**Polygons and Polyhedra
**

Prepared by:

Joseph Malkevitch

Department of Mathematics and Computer Studies

York College (CUNY)

Jamaica, New York 11451

Email: malkevitch@york.cuny.edu

web page: www.york.cuny.edu/~malk

1. Find the number of degrees for the interior angle of a regular convex polygon with:

a. 3 sides

b. 4 sides

c. 5 sides

d. 6 sides

e. n sides (n at least 3).

2, Can every convex n-gon be subdivided into triangles using the existing vertices for vertices of the triangles? If so, how many triangles are formed?

3. Definition: A diagonal of a convex n-gon is a line which joins two vertices of the n-gon which do not form a side of the polygon.

How many diagonals does a convex 3-gon have? How many diagonals does a convex 4-gon have? How many diagonals does a convex 5-gon have? How many diagonals does a convex n-gon have?

4. Suppose a regular 5-gon has side length 1. Construct a pentagram with the same vertices as the regular 5-gon. What are the the side length and interior angle of the pentagram?

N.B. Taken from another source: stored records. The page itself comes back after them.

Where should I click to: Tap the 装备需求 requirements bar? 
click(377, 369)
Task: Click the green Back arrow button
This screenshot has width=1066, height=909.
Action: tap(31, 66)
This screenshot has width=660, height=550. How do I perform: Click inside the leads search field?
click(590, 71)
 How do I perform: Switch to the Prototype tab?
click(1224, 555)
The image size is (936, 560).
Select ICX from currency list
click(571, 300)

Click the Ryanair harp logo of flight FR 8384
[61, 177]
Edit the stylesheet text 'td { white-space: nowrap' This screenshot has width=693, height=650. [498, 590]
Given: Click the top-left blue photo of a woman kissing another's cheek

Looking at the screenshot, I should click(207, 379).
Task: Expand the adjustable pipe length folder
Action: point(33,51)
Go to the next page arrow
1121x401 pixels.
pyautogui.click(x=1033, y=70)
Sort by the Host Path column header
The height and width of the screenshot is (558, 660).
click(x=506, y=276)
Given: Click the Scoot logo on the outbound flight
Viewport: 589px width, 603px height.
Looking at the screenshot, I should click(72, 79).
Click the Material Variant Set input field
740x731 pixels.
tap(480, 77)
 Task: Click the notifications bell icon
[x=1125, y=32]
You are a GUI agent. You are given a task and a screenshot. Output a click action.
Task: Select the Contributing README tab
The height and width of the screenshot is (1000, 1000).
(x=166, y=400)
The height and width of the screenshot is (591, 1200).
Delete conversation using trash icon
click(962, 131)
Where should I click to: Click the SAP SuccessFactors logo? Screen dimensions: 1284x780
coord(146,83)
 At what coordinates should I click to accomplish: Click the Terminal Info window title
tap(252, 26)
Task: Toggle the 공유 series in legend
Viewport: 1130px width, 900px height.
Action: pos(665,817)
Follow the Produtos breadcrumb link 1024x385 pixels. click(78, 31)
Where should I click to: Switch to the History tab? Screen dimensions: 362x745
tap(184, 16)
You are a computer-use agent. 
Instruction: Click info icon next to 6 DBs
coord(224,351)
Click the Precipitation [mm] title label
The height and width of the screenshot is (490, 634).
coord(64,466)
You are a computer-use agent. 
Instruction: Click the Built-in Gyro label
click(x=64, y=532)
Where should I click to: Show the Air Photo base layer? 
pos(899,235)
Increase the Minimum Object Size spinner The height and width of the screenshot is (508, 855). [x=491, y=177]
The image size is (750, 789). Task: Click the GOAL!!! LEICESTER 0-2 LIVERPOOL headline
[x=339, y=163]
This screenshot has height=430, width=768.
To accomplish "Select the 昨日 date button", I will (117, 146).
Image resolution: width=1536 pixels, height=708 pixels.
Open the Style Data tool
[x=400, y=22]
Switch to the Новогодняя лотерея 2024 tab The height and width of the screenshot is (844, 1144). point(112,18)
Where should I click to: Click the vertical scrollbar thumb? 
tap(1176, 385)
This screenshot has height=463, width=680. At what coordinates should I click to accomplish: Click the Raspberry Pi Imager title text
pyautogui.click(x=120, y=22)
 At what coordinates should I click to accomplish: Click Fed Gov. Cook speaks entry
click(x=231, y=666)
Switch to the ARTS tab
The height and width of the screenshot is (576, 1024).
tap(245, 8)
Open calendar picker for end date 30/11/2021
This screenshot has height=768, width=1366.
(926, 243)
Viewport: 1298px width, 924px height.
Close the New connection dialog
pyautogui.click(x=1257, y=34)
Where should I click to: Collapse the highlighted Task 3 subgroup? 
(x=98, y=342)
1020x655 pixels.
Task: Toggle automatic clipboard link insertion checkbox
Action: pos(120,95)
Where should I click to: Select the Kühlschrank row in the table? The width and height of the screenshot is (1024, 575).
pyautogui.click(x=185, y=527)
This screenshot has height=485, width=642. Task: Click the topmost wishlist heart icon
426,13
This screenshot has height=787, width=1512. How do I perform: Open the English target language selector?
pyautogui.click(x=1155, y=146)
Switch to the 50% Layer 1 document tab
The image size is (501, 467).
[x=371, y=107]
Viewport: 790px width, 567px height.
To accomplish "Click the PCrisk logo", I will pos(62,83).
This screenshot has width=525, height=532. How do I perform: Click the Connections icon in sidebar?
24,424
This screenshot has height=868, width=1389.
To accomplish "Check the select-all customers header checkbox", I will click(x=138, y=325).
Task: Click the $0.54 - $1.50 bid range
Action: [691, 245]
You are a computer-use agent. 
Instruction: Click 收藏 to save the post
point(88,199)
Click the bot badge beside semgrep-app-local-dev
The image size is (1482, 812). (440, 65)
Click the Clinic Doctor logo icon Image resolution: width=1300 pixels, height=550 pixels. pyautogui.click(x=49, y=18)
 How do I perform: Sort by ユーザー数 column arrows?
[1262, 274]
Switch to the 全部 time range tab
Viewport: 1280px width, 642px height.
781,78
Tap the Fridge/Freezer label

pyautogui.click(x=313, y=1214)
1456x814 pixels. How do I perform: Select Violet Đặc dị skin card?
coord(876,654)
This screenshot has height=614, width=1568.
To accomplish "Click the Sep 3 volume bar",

5. Construct as many different ways as you can to subdivide a regular 6-gon into triangles. What seems a reasonable criterion for saying that two such triangulations are the "same" (e.g. isomorphic)? Can you think of another reasonable criterion from the one you chose already? (Hint: You may want to start with a regular 4-gon to think the ideas through?)